Menurutnya, kondisi ini mencerminkan terjadinya divergensi daya beli masyarakat bawah tertekan oleh kenaikan harga kebutuhan pokok, sementara kelompok menengah ke atas justru cenderung menahan konsumsi barang dan jasa non-esensial. Artinya, konsumsi masyarakat berjalan, tapi tidak mengarah pada perbaikan kualitas permintaan.
Baca Juga
Rizal mengkhawatirkan apabila tren ini berlanjut, maka dalam jangka pendek kita justru menghadapi risiko dual pressure alias tekanan ganda. Di mana harga pangan tetap tinggi, tetapi daya dorong konsumsi domestik mulai melemah.
Pasalnya, BPS menunjukkan bahwa inflasi secara umum yang sebesar 2,37%, naik dari 1,87% pada bulan sebelumnya, lebih diakibatkan meningkatnya harga pangan, bukan pulihnya daya beli yang tercermin dalam komponen inti.
Kepala Ekonom PT Bank Permata Tbk. (BNLI) Josua Pardede menuturkan bahwa secara keseluruhan, tren pelemahan inflasi inti menunjukkan bahwa daya beli masyarakat dan aktivitas ekonomi domestik masih berada di bawah potensinya.
“[Ini] mencerminkan moderasi pada daya beli masyarakat serta pelemahan aktivitas konsumsi rumah tangga secara umum, yang dapat disebabkan oleh perlambatan ekonomi domestik atau sentimen konsumen yang menurun,” jelasnya.
Menurutnya, kondisi ini menciptakan dinamika yang menarik, sementara inflasi umum naik karena faktor jangka pendek yang cenderung bergejolak dan bersifat sementara, inflasi inti justru turun karena melambatnya permintaan yang lebih struktural.
Kebijakan Moneter jadi Kompleks
Baik Rizal maupun Josua sepakat bahwa situasi ini menjadi sinyal kompleks bagi kebijakan moneter. Di satu sisi, inflasi umum yang naik menahan ruang pelonggaran suku bunga.
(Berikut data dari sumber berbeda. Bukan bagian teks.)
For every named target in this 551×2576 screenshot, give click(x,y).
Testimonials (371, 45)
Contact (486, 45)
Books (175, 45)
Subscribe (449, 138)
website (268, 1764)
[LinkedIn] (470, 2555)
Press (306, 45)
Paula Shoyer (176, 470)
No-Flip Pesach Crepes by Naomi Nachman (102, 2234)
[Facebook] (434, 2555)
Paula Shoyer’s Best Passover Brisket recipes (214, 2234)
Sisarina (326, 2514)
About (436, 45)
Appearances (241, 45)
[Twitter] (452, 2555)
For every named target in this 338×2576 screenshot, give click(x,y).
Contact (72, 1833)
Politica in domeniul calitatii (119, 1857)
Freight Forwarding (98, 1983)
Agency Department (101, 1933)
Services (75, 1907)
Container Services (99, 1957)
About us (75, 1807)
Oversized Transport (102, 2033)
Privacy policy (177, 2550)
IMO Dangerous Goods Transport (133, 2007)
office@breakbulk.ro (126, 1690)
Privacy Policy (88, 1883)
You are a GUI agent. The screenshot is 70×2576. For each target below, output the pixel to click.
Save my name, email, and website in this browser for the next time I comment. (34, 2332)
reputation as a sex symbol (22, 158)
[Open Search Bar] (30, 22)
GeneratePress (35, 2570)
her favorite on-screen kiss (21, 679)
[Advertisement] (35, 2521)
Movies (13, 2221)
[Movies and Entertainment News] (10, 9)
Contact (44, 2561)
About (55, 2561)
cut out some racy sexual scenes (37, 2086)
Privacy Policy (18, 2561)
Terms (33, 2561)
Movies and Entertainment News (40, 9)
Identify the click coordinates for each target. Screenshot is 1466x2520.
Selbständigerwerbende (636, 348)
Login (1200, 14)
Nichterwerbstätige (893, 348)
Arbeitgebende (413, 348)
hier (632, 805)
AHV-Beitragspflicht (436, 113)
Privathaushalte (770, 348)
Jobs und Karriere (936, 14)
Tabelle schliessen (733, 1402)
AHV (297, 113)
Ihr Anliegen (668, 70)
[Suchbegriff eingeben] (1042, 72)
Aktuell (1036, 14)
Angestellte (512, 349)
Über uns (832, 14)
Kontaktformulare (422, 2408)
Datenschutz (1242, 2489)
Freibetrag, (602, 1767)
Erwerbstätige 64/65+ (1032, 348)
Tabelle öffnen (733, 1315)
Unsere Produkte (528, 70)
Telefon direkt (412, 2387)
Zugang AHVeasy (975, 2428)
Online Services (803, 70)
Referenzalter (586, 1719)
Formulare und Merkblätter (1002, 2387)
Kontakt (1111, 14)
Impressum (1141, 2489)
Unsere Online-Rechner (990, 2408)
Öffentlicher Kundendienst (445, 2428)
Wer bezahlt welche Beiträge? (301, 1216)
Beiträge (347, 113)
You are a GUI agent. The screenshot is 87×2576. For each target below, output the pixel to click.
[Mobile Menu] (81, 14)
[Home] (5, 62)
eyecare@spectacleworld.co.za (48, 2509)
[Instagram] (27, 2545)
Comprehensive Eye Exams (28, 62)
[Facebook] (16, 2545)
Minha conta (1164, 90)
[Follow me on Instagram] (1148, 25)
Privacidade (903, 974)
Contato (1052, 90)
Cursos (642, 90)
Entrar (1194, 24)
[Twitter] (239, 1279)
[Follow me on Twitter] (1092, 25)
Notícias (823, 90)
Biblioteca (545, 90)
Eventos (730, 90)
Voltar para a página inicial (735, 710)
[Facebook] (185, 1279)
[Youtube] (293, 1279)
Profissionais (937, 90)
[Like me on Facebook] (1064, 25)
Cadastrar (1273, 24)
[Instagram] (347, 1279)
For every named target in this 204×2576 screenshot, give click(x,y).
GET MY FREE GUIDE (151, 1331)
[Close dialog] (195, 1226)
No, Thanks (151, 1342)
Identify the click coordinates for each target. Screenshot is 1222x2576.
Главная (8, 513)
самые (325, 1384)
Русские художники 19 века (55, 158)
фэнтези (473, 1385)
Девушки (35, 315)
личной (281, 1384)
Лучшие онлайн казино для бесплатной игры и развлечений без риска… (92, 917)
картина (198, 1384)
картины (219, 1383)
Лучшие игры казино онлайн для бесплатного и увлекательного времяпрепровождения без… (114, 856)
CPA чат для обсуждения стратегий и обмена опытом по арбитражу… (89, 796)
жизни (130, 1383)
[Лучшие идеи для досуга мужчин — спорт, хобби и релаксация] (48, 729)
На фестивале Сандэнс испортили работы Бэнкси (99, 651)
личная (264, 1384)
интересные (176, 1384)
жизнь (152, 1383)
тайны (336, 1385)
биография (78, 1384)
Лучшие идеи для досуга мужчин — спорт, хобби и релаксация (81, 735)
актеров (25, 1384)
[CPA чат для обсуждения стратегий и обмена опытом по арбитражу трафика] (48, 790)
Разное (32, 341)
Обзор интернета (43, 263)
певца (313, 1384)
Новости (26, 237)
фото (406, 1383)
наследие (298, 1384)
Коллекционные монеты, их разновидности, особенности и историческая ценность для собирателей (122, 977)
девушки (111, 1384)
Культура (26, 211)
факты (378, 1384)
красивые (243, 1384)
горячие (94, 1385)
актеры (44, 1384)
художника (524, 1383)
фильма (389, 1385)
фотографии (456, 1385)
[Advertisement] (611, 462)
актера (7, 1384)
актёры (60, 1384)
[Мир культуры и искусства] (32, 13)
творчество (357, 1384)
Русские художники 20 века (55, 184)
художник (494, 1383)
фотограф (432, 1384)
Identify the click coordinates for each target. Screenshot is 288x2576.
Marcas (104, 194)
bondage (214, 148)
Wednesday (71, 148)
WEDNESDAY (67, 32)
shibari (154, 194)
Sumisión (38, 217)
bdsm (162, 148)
Namun, di sisi lain, inflasi inti yang turun bisa terbaca sebagai tanda bahwa fundamental permintaan belum sepenuhnya pulih.
Maklum, tugas Bank Indonesia selain menjaga stabilitas rupiah, ikut serta dalam menjaga inflasi sesuai dalam sasaran 1,5%—3,5%.
Rizal dari Indef melihat skenario “suku bunga tinggi dalam waktu lebih lama” (higher for longer) berpeluang dipertahankan, sambil menanti kestabilan harga dari sisi pasokan khususnya pangan dan energi sebelum otoritas mengambil langkah akomodatif.
Sementara Josua menyampaikan bahwa situasi ini menandakan ruang pelonggaran kebijakan moneter masih terbuka, terutama jika tekanan harga yang berasal dari komponen volatile dapat dikendalikan secara efektif.
Oleh karena itu, kebijakan makroekonomi harus fokus pada peningkatan konsumsi domestik melalui stimulus fiskal maupun pelonggaran moneter secara selektif.
“Sekaligus memastikan bahwa tekanan harga dari sisi suplai, terutama bahan pangan, tetap terkendali guna menghindari tekanan inflasi umum yang berlebihan,” tuturnya.